Cashing in on his support of same-sex marriage, President Obama flew to California Wednesday for a fundraiser with gay supporters, one of five events expected to pull in at least $5.3 million.
The Lesbian, Gay, Bisexual and Transgender Leadership Council Gala featuring Ellen DeGeneres was moved from a smaller venue to the Beverly Wilshire Hotel in Los Angeles due to demand for the $1,250 tickets. About 600 people were expected to attend.
A dinner afterward at the home of "Glee" creator Ryan Murphy, who is gay, and his fiance, David Miller, was charging $25,000 per ticket for 70 people. "Glee" star Darren Criss, who plays a gay teen on the hit show, was to perform at the larger fundraiser. Both events were sold out.
By the time Mr. Obama departs California Thursday, he will have held 153 fundraisers for his re-election. That's nearly twice as many as Republican President George W. Bush, who had held 86 fundraisers at the same point of his first term. Bill Clinton had 70 events at the same point, and George H.W. Bush held 24.

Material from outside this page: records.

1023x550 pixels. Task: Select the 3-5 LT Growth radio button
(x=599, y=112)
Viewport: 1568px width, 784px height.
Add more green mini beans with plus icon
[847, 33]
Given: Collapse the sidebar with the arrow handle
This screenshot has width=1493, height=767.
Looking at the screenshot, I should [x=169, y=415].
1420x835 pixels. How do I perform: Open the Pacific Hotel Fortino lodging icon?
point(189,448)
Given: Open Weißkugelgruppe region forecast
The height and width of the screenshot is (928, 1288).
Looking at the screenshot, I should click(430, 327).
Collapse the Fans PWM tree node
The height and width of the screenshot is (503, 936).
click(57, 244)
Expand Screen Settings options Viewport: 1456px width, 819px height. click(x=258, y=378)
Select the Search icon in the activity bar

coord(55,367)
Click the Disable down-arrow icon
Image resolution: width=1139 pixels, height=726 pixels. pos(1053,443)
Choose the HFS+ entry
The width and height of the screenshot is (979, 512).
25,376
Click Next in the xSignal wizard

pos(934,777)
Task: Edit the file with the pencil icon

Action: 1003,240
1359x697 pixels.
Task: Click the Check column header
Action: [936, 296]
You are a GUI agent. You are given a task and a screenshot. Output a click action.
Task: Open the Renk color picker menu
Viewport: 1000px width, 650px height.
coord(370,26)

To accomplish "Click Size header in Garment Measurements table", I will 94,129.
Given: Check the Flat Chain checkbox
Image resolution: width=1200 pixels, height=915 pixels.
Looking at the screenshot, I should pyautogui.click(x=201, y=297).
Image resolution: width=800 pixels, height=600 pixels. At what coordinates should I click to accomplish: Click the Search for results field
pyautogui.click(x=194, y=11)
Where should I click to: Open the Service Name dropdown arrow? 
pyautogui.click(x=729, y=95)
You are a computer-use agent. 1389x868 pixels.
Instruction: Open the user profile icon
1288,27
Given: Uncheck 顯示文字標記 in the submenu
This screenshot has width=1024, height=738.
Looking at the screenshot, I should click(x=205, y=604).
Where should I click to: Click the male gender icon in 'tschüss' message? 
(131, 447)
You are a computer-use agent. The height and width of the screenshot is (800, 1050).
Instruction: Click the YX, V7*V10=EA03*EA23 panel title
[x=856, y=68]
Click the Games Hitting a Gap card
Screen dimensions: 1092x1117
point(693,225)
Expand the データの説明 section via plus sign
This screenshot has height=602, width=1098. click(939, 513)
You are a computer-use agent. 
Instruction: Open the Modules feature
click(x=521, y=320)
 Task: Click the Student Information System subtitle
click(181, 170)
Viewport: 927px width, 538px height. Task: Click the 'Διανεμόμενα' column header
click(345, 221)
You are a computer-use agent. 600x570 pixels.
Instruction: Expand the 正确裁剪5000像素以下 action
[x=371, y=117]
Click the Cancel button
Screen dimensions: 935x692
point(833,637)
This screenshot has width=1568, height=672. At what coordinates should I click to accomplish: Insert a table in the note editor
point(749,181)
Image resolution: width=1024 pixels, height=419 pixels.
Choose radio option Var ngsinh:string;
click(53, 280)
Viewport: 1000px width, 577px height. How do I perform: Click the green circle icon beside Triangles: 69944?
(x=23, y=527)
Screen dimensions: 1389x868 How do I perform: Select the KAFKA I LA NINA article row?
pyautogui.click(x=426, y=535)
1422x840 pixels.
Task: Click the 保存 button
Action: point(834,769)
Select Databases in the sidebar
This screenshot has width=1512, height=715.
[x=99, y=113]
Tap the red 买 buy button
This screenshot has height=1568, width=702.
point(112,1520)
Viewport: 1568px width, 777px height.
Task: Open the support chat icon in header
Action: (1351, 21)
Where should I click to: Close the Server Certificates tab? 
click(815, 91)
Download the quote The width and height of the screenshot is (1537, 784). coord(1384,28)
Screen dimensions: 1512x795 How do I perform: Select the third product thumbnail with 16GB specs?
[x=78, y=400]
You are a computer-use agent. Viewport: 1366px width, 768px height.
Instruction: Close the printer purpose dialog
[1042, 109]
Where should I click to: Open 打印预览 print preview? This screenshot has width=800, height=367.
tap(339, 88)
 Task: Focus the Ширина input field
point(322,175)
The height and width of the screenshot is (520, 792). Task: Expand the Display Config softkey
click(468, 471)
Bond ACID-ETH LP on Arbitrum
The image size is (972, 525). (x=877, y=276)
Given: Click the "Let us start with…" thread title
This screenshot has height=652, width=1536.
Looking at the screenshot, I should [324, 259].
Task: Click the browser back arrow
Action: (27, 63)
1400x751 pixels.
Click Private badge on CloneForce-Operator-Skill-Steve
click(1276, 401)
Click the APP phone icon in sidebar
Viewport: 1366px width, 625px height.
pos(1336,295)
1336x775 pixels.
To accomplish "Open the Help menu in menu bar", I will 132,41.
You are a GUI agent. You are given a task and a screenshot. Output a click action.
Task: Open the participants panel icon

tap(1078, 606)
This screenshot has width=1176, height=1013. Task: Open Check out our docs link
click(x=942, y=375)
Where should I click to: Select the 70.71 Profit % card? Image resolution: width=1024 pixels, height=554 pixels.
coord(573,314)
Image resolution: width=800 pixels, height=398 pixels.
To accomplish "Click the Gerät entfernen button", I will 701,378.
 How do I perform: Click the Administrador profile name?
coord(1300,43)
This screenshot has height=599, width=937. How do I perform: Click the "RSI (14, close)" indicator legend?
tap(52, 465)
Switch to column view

Wednesday marked the eighth weekday in the past 24 that Mr. Obama devoted to fundraising.
Although comparisons are difficult to quantify, Mr. Obama also appears to be far surpassing previous Democratic candidates for president in his fundraising success with the LGBT community. The LGBT gala is the president's third fundraiser this year directly targeting the LGBT audience.
Sen. John F. Kerry of Massachusetts, the Democrats' nominee in 2004, had the support of gay-rights groups — the Human Rights Campaign gave him a 100-percent rating — but he opposed same-sex marriage. In 2000, Vice President Al Gore said he favored civil unions but believed marriage should only involve a man and a woman.
When he arrived in California Wednesday afternoon, Mr. Obama first attended two fundraisers in San Francisco. The first was an event with 25 supporters who each paid $35,800, then a luncheon for about 270 people who paid $5,000 each. Among those at the second event were California Gov. Jerry Brown and baseball legend Willie Mays.
On Monday, Mr. Obama attended three fundraisers on Broadway in New York with former President Bill Clinton. Asked whether the president is worried that attending "glitzy" fundraisers with celebrities sends the wrong message, presidential spokesman Jay Carney said Mr. Obama has "vast numbers of small donors."
"That is not the case for the Republican nominee," Mr. Carney said. "And I think that the fact that the president enjoys that kind of support speaks to what his policy priorities are. He's out there fighting for the middle class."